Stated goal:
Reproduce each of the following items word for word, from first to last.

◆ ◆ ◆ ◆ ◆

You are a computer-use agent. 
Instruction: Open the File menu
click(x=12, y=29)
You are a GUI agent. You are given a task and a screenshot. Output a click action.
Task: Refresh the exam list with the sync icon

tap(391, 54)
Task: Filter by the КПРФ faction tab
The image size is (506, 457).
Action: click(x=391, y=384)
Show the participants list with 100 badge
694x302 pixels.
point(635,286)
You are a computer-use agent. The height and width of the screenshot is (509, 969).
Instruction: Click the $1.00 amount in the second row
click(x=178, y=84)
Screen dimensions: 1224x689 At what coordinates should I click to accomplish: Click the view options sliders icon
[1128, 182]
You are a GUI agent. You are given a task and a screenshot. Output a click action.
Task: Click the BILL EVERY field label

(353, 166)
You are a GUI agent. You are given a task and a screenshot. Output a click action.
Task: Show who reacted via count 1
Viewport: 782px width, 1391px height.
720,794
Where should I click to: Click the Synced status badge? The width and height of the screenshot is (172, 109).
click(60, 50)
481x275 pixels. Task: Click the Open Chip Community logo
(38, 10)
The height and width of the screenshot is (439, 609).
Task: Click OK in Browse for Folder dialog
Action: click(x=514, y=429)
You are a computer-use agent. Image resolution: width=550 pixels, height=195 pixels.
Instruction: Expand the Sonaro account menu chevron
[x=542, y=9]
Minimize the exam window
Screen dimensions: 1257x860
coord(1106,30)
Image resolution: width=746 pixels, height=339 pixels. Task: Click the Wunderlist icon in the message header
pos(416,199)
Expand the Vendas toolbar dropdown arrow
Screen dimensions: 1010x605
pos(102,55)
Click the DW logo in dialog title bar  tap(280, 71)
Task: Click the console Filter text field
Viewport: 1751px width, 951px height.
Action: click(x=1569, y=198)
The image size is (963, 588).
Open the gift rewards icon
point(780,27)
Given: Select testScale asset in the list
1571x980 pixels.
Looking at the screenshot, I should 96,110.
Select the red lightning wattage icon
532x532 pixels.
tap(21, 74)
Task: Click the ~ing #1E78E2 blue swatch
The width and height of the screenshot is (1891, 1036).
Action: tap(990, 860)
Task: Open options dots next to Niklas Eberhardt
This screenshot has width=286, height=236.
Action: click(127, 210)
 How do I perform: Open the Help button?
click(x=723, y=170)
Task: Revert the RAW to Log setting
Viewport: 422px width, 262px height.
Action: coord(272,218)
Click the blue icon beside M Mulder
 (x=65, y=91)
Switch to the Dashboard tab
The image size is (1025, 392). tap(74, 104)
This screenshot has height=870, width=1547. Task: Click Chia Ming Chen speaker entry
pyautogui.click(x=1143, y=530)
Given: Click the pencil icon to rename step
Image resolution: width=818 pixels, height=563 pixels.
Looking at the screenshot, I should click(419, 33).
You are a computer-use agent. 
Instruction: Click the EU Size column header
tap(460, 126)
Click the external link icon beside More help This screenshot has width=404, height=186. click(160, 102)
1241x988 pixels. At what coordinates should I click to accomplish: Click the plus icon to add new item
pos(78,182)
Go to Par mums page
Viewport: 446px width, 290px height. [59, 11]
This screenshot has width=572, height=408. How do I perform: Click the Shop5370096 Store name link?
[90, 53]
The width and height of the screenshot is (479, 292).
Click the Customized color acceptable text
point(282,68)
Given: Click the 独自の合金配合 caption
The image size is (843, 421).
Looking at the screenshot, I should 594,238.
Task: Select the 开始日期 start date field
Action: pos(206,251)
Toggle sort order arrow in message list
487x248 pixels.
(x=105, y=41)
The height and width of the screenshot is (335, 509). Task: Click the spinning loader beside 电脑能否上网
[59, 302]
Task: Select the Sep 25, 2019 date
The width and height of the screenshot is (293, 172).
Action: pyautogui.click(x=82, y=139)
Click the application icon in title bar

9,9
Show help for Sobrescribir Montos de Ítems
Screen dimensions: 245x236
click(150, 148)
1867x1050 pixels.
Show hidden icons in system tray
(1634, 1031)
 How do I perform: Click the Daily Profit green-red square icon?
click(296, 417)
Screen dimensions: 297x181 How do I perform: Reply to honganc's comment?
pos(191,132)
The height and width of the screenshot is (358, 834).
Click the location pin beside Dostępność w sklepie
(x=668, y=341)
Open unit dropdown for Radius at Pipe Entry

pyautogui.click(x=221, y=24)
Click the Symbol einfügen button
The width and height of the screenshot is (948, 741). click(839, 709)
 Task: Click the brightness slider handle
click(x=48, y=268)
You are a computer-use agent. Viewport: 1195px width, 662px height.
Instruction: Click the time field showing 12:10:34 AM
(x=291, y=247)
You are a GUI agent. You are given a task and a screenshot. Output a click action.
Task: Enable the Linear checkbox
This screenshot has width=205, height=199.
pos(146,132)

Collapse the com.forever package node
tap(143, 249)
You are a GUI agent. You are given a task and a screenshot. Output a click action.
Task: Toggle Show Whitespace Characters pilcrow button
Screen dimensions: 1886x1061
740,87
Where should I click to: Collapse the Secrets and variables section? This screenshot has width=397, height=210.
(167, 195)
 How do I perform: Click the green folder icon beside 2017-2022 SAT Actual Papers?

◆ ◆ ◆ ◆ ◆

Written answer:
You are a computer-use agent. 
Instruction: Open the File menu
click(x=12, y=29)
You are a GUI agent. You are given a task and a screenshot. Output a click action.
Task: Refresh the exam list with the sync icon

tap(391, 54)
Task: Filter by the КПРФ faction tab
The image size is (506, 457).
Action: click(x=391, y=384)
Show the participants list with 100 badge
694x302 pixels.
point(635,286)
You are a computer-use agent. The height and width of the screenshot is (509, 969).
Instruction: Click the $1.00 amount in the second row
click(x=178, y=84)
Screen dimensions: 1224x689 At what coordinates should I click to accomplish: Click the view options sliders icon
[1128, 182]
You are a GUI agent. You are given a task and a screenshot. Output a click action.
Task: Click the BILL EVERY field label

(353, 166)
You are a GUI agent. You are given a task and a screenshot. Output a click action.
Task: Show who reacted via count 1
Viewport: 782px width, 1391px height.
720,794
Where should I click to: Click the Synced status badge? The width and height of the screenshot is (172, 109).
click(60, 50)
481x275 pixels. Task: Click the Open Chip Community logo
(38, 10)
The height and width of the screenshot is (439, 609).
Task: Click OK in Browse for Folder dialog
Action: click(x=514, y=429)
You are a computer-use agent. Image resolution: width=550 pixels, height=195 pixels.
Instruction: Expand the Sonaro account menu chevron
[x=542, y=9]
Minimize the exam window
Screen dimensions: 1257x860
coord(1106,30)
Image resolution: width=746 pixels, height=339 pixels. Task: Click the Wunderlist icon in the message header
pos(416,199)
Expand the Vendas toolbar dropdown arrow
Screen dimensions: 1010x605
pos(102,55)
Click the DW logo in dialog title bar  tap(280, 71)
Task: Click the console Filter text field
Viewport: 1751px width, 951px height.
Action: click(x=1569, y=198)
The image size is (963, 588).
Open the gift rewards icon
point(780,27)
Given: Select testScale asset in the list
1571x980 pixels.
Looking at the screenshot, I should 96,110.
Select the red lightning wattage icon
532x532 pixels.
tap(21, 74)
Task: Click the ~ing #1E78E2 blue swatch
The width and height of the screenshot is (1891, 1036).
Action: tap(990, 860)
Task: Open options dots next to Niklas Eberhardt
This screenshot has width=286, height=236.
Action: click(127, 210)
 How do I perform: Open the Help button?
click(x=723, y=170)
Task: Revert the RAW to Log setting
Viewport: 422px width, 262px height.
Action: coord(272,218)
Click the blue icon beside M Mulder
 (x=65, y=91)
Switch to the Dashboard tab
The image size is (1025, 392). tap(74, 104)
This screenshot has height=870, width=1547. Task: Click Chia Ming Chen speaker entry
pyautogui.click(x=1143, y=530)
Given: Click the pencil icon to rename step
Image resolution: width=818 pixels, height=563 pixels.
Looking at the screenshot, I should click(419, 33).
You are a computer-use agent. 
Instruction: Click the EU Size column header
tap(460, 126)
Click the external link icon beside More help This screenshot has width=404, height=186. click(160, 102)
1241x988 pixels. At what coordinates should I click to accomplish: Click the plus icon to add new item
pos(78,182)
Go to Par mums page
Viewport: 446px width, 290px height. [59, 11]
This screenshot has width=572, height=408. How do I perform: Click the Shop5370096 Store name link?
[90, 53]
The width and height of the screenshot is (479, 292).
Click the Customized color acceptable text
point(282,68)
Given: Click the 独自の合金配合 caption
The image size is (843, 421).
Looking at the screenshot, I should 594,238.
Task: Select the 开始日期 start date field
Action: pos(206,251)
Toggle sort order arrow in message list
487x248 pixels.
(x=105, y=41)
The height and width of the screenshot is (335, 509). Task: Click the spinning loader beside 电脑能否上网
[59, 302]
Task: Select the Sep 25, 2019 date
The width and height of the screenshot is (293, 172).
Action: pyautogui.click(x=82, y=139)
Click the application icon in title bar

9,9
Show help for Sobrescribir Montos de Ítems
Screen dimensions: 245x236
click(150, 148)
1867x1050 pixels.
Show hidden icons in system tray
(1634, 1031)
 How do I perform: Click the Daily Profit green-red square icon?
click(296, 417)
Screen dimensions: 297x181 How do I perform: Reply to honganc's comment?
pos(191,132)
The height and width of the screenshot is (358, 834).
Click the location pin beside Dostępność w sklepie
(x=668, y=341)
Open unit dropdown for Radius at Pipe Entry

pyautogui.click(x=221, y=24)
Click the Symbol einfügen button
The width and height of the screenshot is (948, 741). click(839, 709)
 Task: Click the brightness slider handle
click(x=48, y=268)
You are a computer-use agent. Viewport: 1195px width, 662px height.
Instruction: Click the time field showing 12:10:34 AM
(x=291, y=247)
You are a GUI agent. You are given a task and a screenshot. Output a click action.
Task: Enable the Linear checkbox
This screenshot has width=205, height=199.
pos(146,132)

Collapse the com.forever package node
tap(143, 249)
You are a GUI agent. You are given a task and a screenshot. Output a click action.
Task: Toggle Show Whitespace Characters pilcrow button
Screen dimensions: 1886x1061
740,87
Where should I click to: Collapse the Secrets and variables section? This screenshot has width=397, height=210.
(167, 195)
 How do I perform: Click the green folder icon beside 2017-2022 SAT Actual Papers?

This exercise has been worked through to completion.